Wir haben ja jetzt erst einmal eine ziemliche Strecke vor uns. Tabaluga kommt auf die Bühne, eine Tournee mit 63 Shows in 19 Städten, nächstes Jahr kommt der Tabaluga-Film ins Kino, das ist noch einmal ein riesengroßes Abenteuer. Damit sind wir im Moment sehr beschäftigt. Danach aber wird, denke ich, der Hunger, ein knackiges Rock'n'Roll-Album zu machen, sehr groß sein.

Arbeiten Sie schon daran?
Wissen Sie, das hört ja nie auf, die Arbeit mit der Musik und an der Musik ist ein Prozess, der ständig läuft. Es ist nicht so, dass man sich hinsetzt und sagt, jetzt ist mal wieder ein Album dran. Hier hat man eine Zeile im Kopf, da eine Melodie. Mein Leben ist Musik. Aber Sie haben es richtig geahnt. Ich war eben erst bei einem Kollegen in Hamburg im Studio, und wir haben ein paar Demos gemacht, von denen wir uns einbilden, dass sie brauchbar sind. Das ist eigentlich immer so, der Anfang ist eine Stoffsammlung.
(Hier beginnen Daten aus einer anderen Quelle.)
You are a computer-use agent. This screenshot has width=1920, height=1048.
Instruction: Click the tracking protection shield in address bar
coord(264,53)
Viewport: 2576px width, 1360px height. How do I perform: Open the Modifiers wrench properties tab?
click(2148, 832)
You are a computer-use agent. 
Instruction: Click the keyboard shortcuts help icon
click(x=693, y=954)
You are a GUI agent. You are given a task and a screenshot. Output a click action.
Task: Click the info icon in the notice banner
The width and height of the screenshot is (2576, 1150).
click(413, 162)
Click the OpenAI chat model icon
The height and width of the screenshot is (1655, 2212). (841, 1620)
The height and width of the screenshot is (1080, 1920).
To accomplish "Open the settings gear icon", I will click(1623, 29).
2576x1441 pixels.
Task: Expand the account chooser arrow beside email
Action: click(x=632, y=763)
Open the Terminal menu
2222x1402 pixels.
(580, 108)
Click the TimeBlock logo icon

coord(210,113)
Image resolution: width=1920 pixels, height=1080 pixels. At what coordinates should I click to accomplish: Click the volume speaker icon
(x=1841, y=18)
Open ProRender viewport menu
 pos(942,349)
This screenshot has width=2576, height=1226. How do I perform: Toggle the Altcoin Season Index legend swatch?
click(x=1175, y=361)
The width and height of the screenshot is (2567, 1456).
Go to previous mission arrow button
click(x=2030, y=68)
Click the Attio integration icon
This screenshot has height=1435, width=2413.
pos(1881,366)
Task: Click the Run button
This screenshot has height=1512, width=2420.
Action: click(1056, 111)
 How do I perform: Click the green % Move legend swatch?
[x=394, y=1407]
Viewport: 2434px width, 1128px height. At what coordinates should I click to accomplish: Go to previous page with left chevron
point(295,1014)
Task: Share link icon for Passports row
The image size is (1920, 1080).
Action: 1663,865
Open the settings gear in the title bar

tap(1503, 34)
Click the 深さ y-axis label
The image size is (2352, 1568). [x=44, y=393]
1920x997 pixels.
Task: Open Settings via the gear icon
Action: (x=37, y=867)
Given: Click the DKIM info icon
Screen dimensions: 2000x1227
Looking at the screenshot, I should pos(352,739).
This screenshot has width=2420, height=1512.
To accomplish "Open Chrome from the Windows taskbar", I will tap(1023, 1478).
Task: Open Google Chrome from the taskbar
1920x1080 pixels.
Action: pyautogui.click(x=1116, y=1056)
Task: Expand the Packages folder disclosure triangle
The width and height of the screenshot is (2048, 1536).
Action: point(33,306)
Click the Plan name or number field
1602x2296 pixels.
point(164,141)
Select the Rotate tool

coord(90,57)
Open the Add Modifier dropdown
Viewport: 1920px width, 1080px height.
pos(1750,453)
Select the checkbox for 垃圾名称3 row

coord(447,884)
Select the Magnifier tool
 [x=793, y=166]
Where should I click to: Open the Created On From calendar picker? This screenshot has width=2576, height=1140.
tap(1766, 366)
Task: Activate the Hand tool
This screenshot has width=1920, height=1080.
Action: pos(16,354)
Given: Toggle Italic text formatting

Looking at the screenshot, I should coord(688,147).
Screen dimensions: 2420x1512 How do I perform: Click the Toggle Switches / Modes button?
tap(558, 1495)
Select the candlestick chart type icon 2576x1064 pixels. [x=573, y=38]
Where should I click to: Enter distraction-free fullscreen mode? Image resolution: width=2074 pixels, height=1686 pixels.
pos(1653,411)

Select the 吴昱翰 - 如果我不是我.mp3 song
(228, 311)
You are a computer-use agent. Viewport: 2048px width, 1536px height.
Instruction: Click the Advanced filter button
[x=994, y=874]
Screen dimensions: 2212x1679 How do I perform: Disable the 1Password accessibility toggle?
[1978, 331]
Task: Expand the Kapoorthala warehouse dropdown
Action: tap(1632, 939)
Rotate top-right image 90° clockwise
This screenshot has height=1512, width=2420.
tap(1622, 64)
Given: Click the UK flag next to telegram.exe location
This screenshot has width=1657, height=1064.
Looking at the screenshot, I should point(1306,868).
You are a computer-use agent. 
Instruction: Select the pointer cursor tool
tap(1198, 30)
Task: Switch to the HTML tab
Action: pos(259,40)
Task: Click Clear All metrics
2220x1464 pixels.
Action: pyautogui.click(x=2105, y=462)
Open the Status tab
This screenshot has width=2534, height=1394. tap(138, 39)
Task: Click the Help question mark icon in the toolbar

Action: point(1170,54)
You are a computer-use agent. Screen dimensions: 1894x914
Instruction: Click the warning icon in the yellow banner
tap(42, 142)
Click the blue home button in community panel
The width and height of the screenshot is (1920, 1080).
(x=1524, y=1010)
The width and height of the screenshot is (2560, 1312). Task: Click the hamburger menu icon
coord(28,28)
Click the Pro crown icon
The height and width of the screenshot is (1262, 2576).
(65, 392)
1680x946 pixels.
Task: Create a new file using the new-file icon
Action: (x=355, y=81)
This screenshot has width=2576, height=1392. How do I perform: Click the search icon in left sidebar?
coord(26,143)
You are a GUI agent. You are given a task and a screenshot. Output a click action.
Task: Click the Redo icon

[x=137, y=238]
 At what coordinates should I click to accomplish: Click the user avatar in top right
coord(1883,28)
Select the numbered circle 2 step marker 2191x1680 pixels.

Sie sind ja einer dieser Rackerer, die weit mehr Lieder produzieren als auf einer Platte Platz haben. Wenn das so ist ist ja auch eine Auswahl aus sicher drei oder vier Dutzend Stücken gewesen.
Ja, völlig richtig, aber wir werfen eigentlich auch nichts weg. Es gibt Lieder, die passen im Moment vielleicht nicht an diese Stelle. Von anderen Liedern denkt man, dass sie ein großes Ding sind, aber wenn sie ein anderer hört, dann langweilt der sich. So ein Stück fliegt dann halt raus. Dazu kommt noch der Input von außen, wenn wir unterwegs sind. Ich bin zuversichtlich, dass es noch lange Zeit den Stoff für neue Alben geben wird.

Das klingt doch gut! Jetzt freuen sich die vielen Freunde von Peter Maffay und Tabaluga erst einmal auf die Begegnung mit dem kleinen grünen Drachen. Vielen dank für das Gespräch und alles Gute, Herr Maffay!
Ich danke Ihnen! Das Gespräch können wir gerne fortsetzen! Tschüss.